Alternatives for Data Entry k* in Index:

❖ In a data entry k* we can store:

▪ Data record with key value k, or
▪ <k, rid of data record with search key value k>, or
▪ <k, list of rids of data records with search key k>
❖ Choice of alternative for data entries is orthogonal to the indexing technique used to locate
data entries with a given key value k.
▪ Examples of indexing techniques: B+ trees, hash-based structures
▪ Typically, index contains auxiliary information that directs searches to the desired
data entries
❖ Alternative 1:
▪ If this is used, index structure is a file organization for data records (instead of a
Heap file or sorted file).
1
Database Management Systems

▪ At most one index on a given collection of data records can use Alternative 1.
(Otherwise, data records are duplicated, leading to redundant storage and potential
inconsistency.)
▪ If data records are very large, # of pages containing data entries is high. Implies
size of auxiliary information in the index is also large, typically.
❖ Alternatives 2 and 3:
▪ Data entries typically much smaller than data records. So, better than Alternative
1 with large data records, especially if search keys are small. (Portion of index
structure used to direct search, which depends on size of data entries, is much
smaller than with Alternative 1.)
▪ Alternative 3 more compact than Alternative 2, but leads to variable sized data
entries even if search keys are of fixed length.

2. Types of Indexing:

• Primary Index − Primary index is defined on an ordered data file. The data file is ordered
on a key field. The key field is generally the primary key of the relation.
• Secondary Index − Secondary index may be generated from a field which is a candidate
key and has a unique value in every record, or a non-key with duplicate values.
• Clustering Index − Clustering index is defined on an ordered data file. The data file is
ordered on a non-key field. (or)

If order of data records is the same as, or `close to’, order of data entries, then called
clustered index. Alternative 1 implies clustered; in practice, clustered also implies
Alternative 1 (since sorted files are rare). A file can be clustered on at most one search
key. Cost of retrieving data records through index varies greatly based on whether index
is clustered or not!

Suppose that Alternative (2) is used for data entries, and that the data records are stored
in a Heap file.

▪ To build clustered index, first sort the Heap file (with some free space on each
page for future inserts).
▪ Overflow pages may be needed for inserts. (Thus, order of data recs is `close to’,
but not identical to, the sort order.)

2
Database Management Systems

Ordered Indexing is of two types −

o Dense Index
o Sparse Index

Dense Index

In dense index, there is an index record for every search key value in the database. This makes
searching faster but requires more space to store index records itself. Index records contain
search key value and a pointer to the actual record on the disk.

Sparse Index

In sparse index, index records are not created for every search key. An index record here
contains a search key and an actual pointer to the data on the disk. To search a record, we first
proceed by index record and reach at the actual location of the data. If the data we are looking
for is not where we directly reach by following the index, then the system starts sequential
search until the desired data is found.

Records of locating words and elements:

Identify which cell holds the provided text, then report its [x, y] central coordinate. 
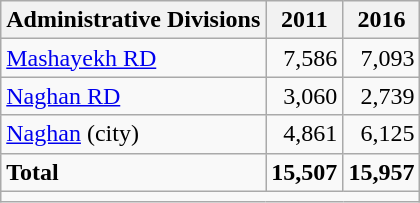
Mashayekh RD [134, 58]
2016 [382, 20]
Naghan RD [134, 96]
15,507 [304, 172]
Total [134, 172]
15,957 [382, 172]
4,861 [304, 134]
2,739 [382, 96]
7,093 [382, 58]
7,586 [304, 58]
2011 [304, 20]
6,125 [382, 134]
Administrative Divisions [134, 20]
3,060 [304, 96]
Naghan (city) [134, 134]
Output the (x, y) coordinate of the center of the cell containing the given text.  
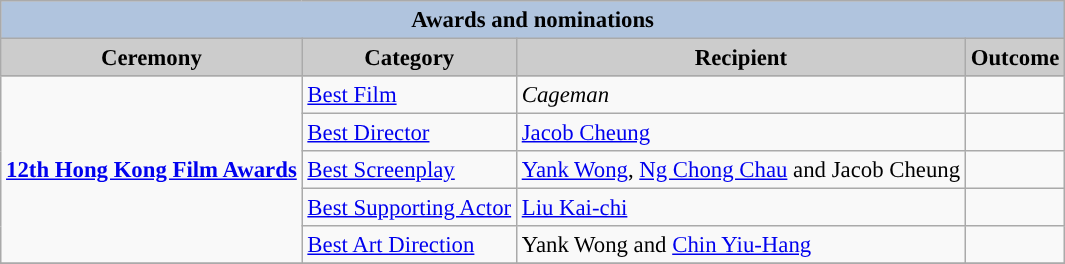
Best Supporting Actor (409, 208)
Yank Wong, Ng Chong Chau and Jacob Cheung (740, 170)
Recipient (740, 58)
Best Director (409, 133)
Jacob Cheung (740, 133)
Yank Wong and Chin Yiu-Hang (740, 245)
Outcome (1014, 58)
Ceremony (152, 58)
Cageman (740, 95)
Best Film (409, 95)
Best Art Direction (409, 245)
Awards and nominations (533, 20)
12th Hong Kong Film Awards (152, 170)
Best Screenplay (409, 170)
Liu Kai-chi (740, 208)
Category (409, 58)
Detect which cell encompasses the target text, then output its (X, Y) center coordinate. 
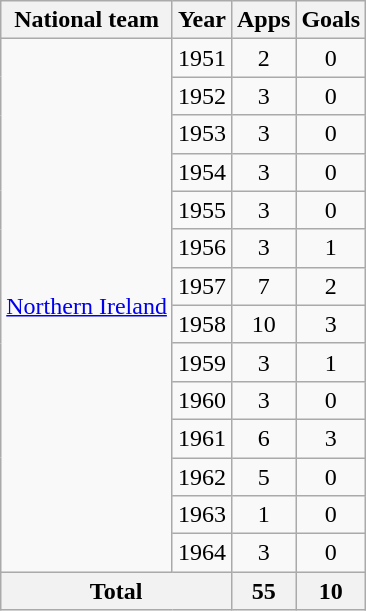
1963 (202, 515)
1951 (202, 58)
1957 (202, 286)
1959 (202, 362)
Apps (263, 20)
5 (263, 477)
1953 (202, 134)
1964 (202, 553)
1962 (202, 477)
1956 (202, 248)
55 (263, 591)
6 (263, 438)
7 (263, 286)
National team (87, 20)
1955 (202, 210)
Northern Ireland (87, 306)
1954 (202, 172)
Total (116, 591)
1952 (202, 96)
Year (202, 20)
1961 (202, 438)
Goals (331, 20)
1960 (202, 400)
1958 (202, 324)
Determine the (x, y) coordinate at the center of the cell enclosing the given text.  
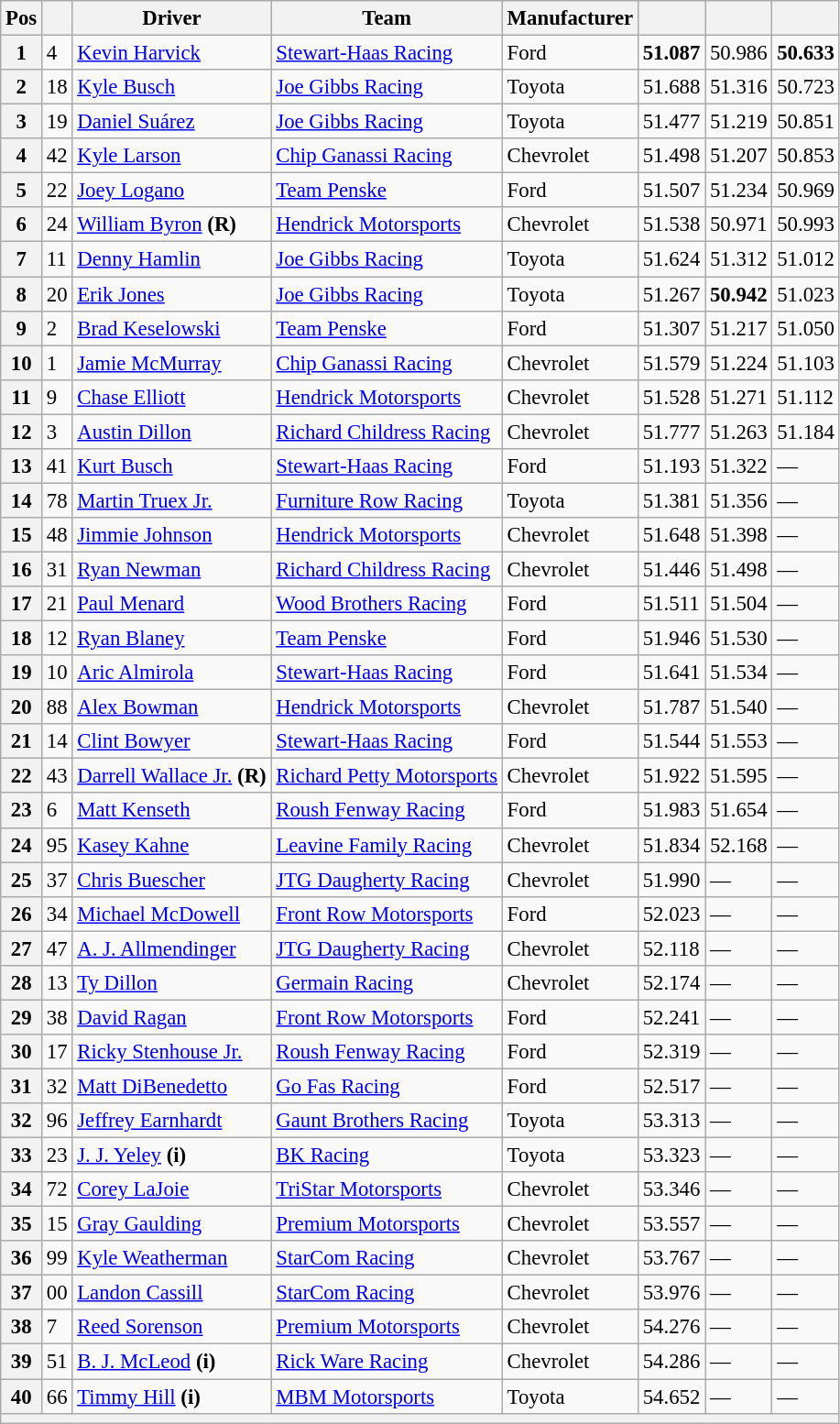
Kasey Kahne (172, 845)
51.553 (738, 741)
Jeffrey Earnhardt (172, 1120)
51.507 (671, 191)
42 (57, 156)
51.648 (671, 535)
Matt Kenseth (172, 811)
53.557 (671, 1224)
26 (22, 913)
16 (22, 569)
51.193 (671, 466)
Pos (22, 18)
51.023 (806, 294)
Clint Bowyer (172, 741)
51.504 (738, 604)
51.530 (738, 638)
54.276 (671, 1327)
Gray Gaulding (172, 1224)
Paul Menard (172, 604)
51.946 (671, 638)
51.544 (671, 741)
51.595 (738, 776)
40 (22, 1396)
52.023 (671, 913)
53.767 (671, 1258)
39 (22, 1361)
50.986 (738, 53)
51.641 (671, 672)
47 (57, 948)
51.477 (671, 122)
Jimmie Johnson (172, 535)
B. J. McLeod (i) (172, 1361)
51.381 (671, 500)
Daniel Suárez (172, 122)
50.971 (738, 224)
51.834 (671, 845)
50.942 (738, 294)
51.534 (738, 672)
51.267 (671, 294)
David Ragan (172, 1017)
50.633 (806, 53)
88 (57, 707)
53.313 (671, 1120)
53.976 (671, 1293)
51.050 (806, 328)
Erik Jones (172, 294)
51.312 (738, 259)
51.624 (671, 259)
53.346 (671, 1189)
Furniture Row Racing (387, 500)
52.241 (671, 1017)
28 (22, 983)
51.307 (671, 328)
27 (22, 948)
52.319 (671, 1052)
48 (57, 535)
53.323 (671, 1155)
Germain Racing (387, 983)
51.184 (806, 431)
Driver (172, 18)
51.990 (671, 879)
51.263 (738, 431)
Jamie McMurray (172, 363)
72 (57, 1189)
35 (22, 1224)
Rick Ware Racing (387, 1361)
51.446 (671, 569)
Ty Dillon (172, 983)
Joey Logano (172, 191)
Ryan Blaney (172, 638)
Kyle Busch (172, 87)
51.777 (671, 431)
Leavine Family Racing (387, 845)
52.168 (738, 845)
51.688 (671, 87)
66 (57, 1396)
51.540 (738, 707)
51.103 (806, 363)
51.398 (738, 535)
Alex Bowman (172, 707)
Michael McDowell (172, 913)
51.219 (738, 122)
51.012 (806, 259)
Wood Brothers Racing (387, 604)
Darrell Wallace Jr. (R) (172, 776)
54.652 (671, 1396)
Austin Dillon (172, 431)
William Byron (R) (172, 224)
51.538 (671, 224)
Reed Sorenson (172, 1327)
52.118 (671, 948)
51.087 (671, 53)
52.174 (671, 983)
51.112 (806, 397)
96 (57, 1120)
50.851 (806, 122)
8 (22, 294)
54.286 (671, 1361)
25 (22, 879)
51.234 (738, 191)
TriStar Motorsports (387, 1189)
43 (57, 776)
52.517 (671, 1085)
51.217 (738, 328)
Richard Petty Motorsports (387, 776)
30 (22, 1052)
95 (57, 845)
51.922 (671, 776)
33 (22, 1155)
Corey LaJoie (172, 1189)
J. J. Yeley (i) (172, 1155)
51.983 (671, 811)
BK Racing (387, 1155)
Kurt Busch (172, 466)
78 (57, 500)
29 (22, 1017)
Chase Elliott (172, 397)
Aric Almirola (172, 672)
Go Fas Racing (387, 1085)
51 (57, 1361)
Timmy Hill (i) (172, 1396)
Ricky Stenhouse Jr. (172, 1052)
50.969 (806, 191)
Landon Cassill (172, 1293)
51.528 (671, 397)
Martin Truex Jr. (172, 500)
36 (22, 1258)
00 (57, 1293)
Denny Hamlin (172, 259)
51.316 (738, 87)
50.723 (806, 87)
Matt DiBenedetto (172, 1085)
51.356 (738, 500)
Kyle Weatherman (172, 1258)
51.654 (738, 811)
Kevin Harvick (172, 53)
50.853 (806, 156)
51.787 (671, 707)
Chris Buescher (172, 879)
51.207 (738, 156)
50.993 (806, 224)
51.271 (738, 397)
51.579 (671, 363)
Kyle Larson (172, 156)
99 (57, 1258)
5 (22, 191)
51.511 (671, 604)
Manufacturer (570, 18)
Brad Keselowski (172, 328)
Team (387, 18)
Gaunt Brothers Racing (387, 1120)
Ryan Newman (172, 569)
MBM Motorsports (387, 1396)
51.224 (738, 363)
A. J. Allmendinger (172, 948)
51.322 (738, 466)
41 (57, 466)
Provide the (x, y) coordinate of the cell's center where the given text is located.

__Short task 1__: Name the types of indexing listed under "Types of Indexing" in the indexing text.
__Short task 2__: In the indexing text, how many indexes on a given collection of data records can use Alternative 1?
__Short task 3__: Continue the indexing text from its last sentence, about sparse index search.
The records are separate material that has nothing to do with the indexing text.

__Expected answer 1__: Primary Index, Secondary Index, Clustering Index

__Expected answer 2__: At most one.

__Expected answer 3__:
Multilevel Index

Index records comprise search-key values and data pointers. Multilevel index is stored on the
disk along with the actual database files. As the size of the database grows, so does the size of
the indices. There is an immense need to keep the index records in the main memory so as to
speed up the search operations. If single-level index is used, then a large size index cannot be
kept in memory which leads to multiple disk accesses.

3
Database Management Systems

Indexes must be chosen to speed up important queries (and perhaps some updates!).

▪ Index maintenance overhead on updates to key fields.

▪ Choose indexes that can help many queries, if possible.
▪ Build indexes to support index-only strategies.
▪ Clustering is an important decision; only one index on a given relation can be
clustered!
▪ Order of fields in composite index key can be important.

3. File organization and Indexing:

Relative data and information are stored collectively in file formats. A file is a sequence of
records stored in binary format. A disk drive is formatted into several blocks that can store
records. File records are mapped onto those disk blocks.

File Organization

File Organization defines how file records are mapped onto disk blocks. We have four types of
File Organization to organize file records −

Heap File Organization

When a file is created using Heap File Organization, the Operating System allocates memory
area to that file without any further accounting details. File records can be placed anywhere in
that memory area. It is the responsibility of the software to manage the records. Heap File does
not support any ordering, sequencing, or indexing on its own.

Sequential File Organization

Every file record contains a data field (attribute) to uniquely identify that record. In sequential
file organization, records are placed in the file in some sequential order based on the unique key
field or search key. Practically, it is not possible to store all the records sequentially in physical
form.

Hash File Organization

Hash File Organization uses Hash function computation on some fields of the records. The
output of the hash function determines the location of disk block where the records are to be
placed.

4
Database Management Systems

Clustered File Organization

Clustered file organization is not considered good for large databases. In this mechanism,
related records from one or more relations are kept in the same disk block, that is, the ordering
of records is not based on primary key or search key.

File Operations

Operations on database files can be broadly classified into two categories −

• Update Operations
• Retrieval Operations

Update operations change the data values by insertion, deletion, or update. Retrieval operations,
on the other hand, do not alter the data but retrieve them after optional conditional filtering. In
both types of operations, selection plays a significant role. Other than creation and deletion of a
file, there could be several operations, which can be done on files.

• Open − A file can be opened in one of the two modes, read mode or write mode. In
read mode, the operating system does not allow anyone to alter data. In other words,
data is read only. Files opened in read mode can be shared among several entities. Write
mode allows data modification. Files opened in write mode can be read but cannot be
shared.
• Locate − Every file has a file pointer, which tells the current position where the data is
to be read or written. This pointer can be adjusted accordingly. Using find (seek)
operation, it can be moved forward or backward.
• Read − By default, when files are opened in read mode, the file pointer points to the
beginning of the file. There are options where the user can tell the operating system
where to locate the file pointer at the time of opening a file. The very next data to the
file pointer is read.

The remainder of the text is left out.